Другие хозяйства из года в год многолюднее становились. В таких, случалось, даже взрослые мужики не имели своего надела, что и было причиной бедности, всяких разладов. В этих домах надеялись дождаться передела, вырваться из тисков малоземелья, в которых и в добрый-то год тяжко, а уж когда недород случится, то и вовсе беда, хоть ложись да помирай.
Мал еще был Терентий на сходки бегать — не хозяин, однако, когда в ноябре 1906 года на сход домохозяев кликнули, за отцом увязался. Теперь и на него, Тереху, нарежут надел!
Но чтобы наделить его землей, как и многих других безземелыщиков, надо было отрезать у тех, у кого скопилось ее много, а надельщиков мало осталось.
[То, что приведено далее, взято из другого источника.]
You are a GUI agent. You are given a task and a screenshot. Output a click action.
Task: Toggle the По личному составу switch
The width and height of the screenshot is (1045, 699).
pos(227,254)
А чтобы отрезать, согласие их на это нужно. Одни сразу уступили: как повелось, так пусть и будет — забирайте лишние десятины. Другие мялись: надельщиков-то и правда мало, да куча баб в доме, а их тоже надо кормить, одевать. Что ж, надо, конечно. Но бабы, каждый знает, землей не наделяются, так что и толковать тут нечего. Пуще всех ярились и баламутили те, кто из общины с наделом своим хотел выйти, а община не соглашалась: и без того земли мало. Эти на недавний царский указ ссылались, который дозволяет такой выход на свои наделы, на отруба.